Throughput Accounting (TA) is an accounting method that is meant to support the Theory of Constraints (TOC) as originally described in the book, The Goal, by Eli Goldratt and Jeff Cox. This wasn’t the first shot fired across the bow, as Dr. Goldratt presented a paper in the 1983 APICS conference titled “Cost Accounting; Enemy Number One to Productivity.” There have been studies and books written on the subject of Throughput Accounting for the last 20 plus years. There have been software packages written as add on software to Enterprise systems. There have been many attempts at creating TA reporting in organizations across the world. However, all these are based upon an assumption on the main information systems. Mainly, TA is an afterthought to the Enterprise System. All the functions of the system are based upon the structures of Cost Accounting that has been written into the software over the time and evolution of the Enterprise system. There have been refinements, Activity Based Accounting (ABC), Lean Accounting (Value Stream Accounting); however these are just a different view of the base allocation accounting methodology that as currently the driving force behind the modern Enterprise information system. Throughput Accounting as a basic premise has no allocation of cost to products produced by the system. All cost associated with TA are very simple:

• Throughput – The rate at which the system generates money through sales, calculated as (Sales Price minus Total Variable Cost (TVC)).

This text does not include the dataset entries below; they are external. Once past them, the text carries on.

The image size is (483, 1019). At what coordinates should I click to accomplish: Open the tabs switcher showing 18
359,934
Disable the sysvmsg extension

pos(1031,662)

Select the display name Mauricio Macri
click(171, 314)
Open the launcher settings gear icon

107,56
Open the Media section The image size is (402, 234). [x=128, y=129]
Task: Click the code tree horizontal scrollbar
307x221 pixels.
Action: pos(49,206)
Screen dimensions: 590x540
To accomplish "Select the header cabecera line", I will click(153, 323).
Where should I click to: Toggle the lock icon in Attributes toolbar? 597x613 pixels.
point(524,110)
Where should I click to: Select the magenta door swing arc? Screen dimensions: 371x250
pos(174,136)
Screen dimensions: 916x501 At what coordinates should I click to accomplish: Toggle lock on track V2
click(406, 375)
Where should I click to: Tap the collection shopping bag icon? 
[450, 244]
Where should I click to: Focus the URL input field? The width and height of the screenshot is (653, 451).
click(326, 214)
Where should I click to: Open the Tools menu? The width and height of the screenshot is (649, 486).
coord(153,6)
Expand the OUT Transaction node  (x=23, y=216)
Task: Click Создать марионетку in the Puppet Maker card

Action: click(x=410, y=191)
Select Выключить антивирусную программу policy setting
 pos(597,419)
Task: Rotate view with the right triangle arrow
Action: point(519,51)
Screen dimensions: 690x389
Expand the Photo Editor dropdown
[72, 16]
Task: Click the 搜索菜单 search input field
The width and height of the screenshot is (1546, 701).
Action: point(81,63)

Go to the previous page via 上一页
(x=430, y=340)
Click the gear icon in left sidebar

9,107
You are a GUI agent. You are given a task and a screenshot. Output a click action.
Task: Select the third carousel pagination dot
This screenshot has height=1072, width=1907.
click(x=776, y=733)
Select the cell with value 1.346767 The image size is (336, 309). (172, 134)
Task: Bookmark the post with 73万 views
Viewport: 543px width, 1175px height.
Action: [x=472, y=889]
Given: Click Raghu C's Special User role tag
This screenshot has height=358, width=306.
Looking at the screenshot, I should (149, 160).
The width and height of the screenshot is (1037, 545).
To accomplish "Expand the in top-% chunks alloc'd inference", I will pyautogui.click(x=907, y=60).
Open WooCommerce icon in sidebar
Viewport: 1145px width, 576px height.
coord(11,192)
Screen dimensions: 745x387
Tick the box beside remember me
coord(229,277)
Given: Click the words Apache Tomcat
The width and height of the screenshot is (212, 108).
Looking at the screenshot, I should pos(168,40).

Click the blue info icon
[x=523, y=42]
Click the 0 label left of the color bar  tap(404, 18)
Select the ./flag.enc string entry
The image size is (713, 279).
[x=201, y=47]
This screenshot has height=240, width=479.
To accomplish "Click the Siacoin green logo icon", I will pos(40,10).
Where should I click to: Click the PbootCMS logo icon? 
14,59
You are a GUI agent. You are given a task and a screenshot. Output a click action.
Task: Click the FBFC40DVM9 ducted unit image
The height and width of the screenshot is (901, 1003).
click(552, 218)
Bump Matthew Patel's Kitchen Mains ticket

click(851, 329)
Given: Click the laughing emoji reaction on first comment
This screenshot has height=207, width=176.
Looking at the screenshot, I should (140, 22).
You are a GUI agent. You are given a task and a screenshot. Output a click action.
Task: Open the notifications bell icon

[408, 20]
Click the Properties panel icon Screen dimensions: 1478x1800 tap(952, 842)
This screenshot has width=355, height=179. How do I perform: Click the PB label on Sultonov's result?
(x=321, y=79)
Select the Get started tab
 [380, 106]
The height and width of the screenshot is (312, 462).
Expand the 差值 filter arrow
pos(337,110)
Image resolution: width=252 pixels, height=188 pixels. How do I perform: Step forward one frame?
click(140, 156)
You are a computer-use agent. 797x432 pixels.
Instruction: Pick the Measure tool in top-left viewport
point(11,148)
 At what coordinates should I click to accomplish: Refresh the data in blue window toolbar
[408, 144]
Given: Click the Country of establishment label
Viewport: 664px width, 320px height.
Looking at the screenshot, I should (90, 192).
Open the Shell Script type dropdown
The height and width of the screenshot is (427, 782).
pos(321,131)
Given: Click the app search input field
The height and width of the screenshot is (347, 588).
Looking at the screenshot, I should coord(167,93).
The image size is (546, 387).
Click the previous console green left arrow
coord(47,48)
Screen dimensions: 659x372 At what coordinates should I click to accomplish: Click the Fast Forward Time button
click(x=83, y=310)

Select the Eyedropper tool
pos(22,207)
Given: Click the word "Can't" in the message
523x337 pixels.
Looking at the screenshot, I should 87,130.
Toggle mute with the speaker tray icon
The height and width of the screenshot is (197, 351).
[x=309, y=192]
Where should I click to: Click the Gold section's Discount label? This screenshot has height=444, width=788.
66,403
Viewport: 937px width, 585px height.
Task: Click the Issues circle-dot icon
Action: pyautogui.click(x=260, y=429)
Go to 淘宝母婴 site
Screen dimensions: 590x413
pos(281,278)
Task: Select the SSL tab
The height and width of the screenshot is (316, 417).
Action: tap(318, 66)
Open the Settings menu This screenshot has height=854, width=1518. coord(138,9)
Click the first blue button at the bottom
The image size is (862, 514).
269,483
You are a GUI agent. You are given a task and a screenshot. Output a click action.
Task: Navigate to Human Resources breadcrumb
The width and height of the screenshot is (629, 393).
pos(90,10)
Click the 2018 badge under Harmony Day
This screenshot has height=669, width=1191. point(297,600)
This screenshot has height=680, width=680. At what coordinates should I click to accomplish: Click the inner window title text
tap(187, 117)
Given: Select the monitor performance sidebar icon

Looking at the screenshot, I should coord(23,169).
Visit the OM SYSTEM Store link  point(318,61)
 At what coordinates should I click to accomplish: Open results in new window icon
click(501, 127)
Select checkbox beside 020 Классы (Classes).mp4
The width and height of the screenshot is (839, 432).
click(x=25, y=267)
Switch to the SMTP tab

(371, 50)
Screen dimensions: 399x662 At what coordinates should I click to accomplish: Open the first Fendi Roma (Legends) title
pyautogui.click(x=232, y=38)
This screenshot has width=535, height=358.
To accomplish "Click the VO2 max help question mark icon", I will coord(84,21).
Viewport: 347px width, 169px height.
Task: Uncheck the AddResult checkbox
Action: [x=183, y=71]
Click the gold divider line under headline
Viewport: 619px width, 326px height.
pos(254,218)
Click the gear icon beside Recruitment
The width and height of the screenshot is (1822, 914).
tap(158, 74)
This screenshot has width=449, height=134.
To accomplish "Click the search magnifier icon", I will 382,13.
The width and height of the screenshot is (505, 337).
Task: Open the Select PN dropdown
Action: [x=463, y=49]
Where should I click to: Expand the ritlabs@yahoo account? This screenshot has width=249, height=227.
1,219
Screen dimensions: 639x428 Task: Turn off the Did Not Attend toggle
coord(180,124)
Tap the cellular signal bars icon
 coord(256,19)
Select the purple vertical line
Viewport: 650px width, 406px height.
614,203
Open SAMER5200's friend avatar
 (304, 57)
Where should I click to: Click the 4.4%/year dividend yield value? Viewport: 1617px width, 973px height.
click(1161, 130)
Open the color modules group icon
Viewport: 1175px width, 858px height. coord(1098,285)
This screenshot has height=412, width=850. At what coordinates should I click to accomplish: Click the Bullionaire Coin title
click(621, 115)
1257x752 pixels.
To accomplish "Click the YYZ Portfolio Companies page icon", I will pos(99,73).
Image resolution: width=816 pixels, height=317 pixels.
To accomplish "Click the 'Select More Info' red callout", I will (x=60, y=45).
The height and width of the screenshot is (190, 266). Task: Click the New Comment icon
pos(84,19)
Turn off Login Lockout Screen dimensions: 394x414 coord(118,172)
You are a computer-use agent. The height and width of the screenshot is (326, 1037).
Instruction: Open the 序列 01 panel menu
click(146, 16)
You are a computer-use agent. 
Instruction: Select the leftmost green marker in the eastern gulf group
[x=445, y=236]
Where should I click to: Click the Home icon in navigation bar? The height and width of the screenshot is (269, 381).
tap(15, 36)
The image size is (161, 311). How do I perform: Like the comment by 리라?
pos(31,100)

• Investment (Inventory) – all the money the system invests in purchasing items the system intends to sell.

• Operating Expense – All the money the systems sends on turning Investment

into Throughput. I am proposing taking a fresh look at the subject of Throughput Accounting. I will attempt to implement a system that is first and foremost concerned with the flow of materials through the system. The idea is to increase the throughput of the system by configuring the information system for flow first, then apply Throughput Accounting as the system for Management Accounting, then once these are functioning, then to apply Financial Accounting. The reasoning behind this approach is to go back to basics. Then have a simple and effective transaction system that subordinates to the flow of the operations that produce value in the organization, then to support a Process of Ongoing Improvement (POOGI) have the main view of all working within the system for Sales, Operations, Supply Chain, and Transportation having the system present the reports that support the Throughput Accounting method. Once configuration accomplished this view of the system, then add the functionality to accommodate Generally Accepted Accounting Practices (GAAP) and Sarbanes-Oxley compliance, and the other financial instruments.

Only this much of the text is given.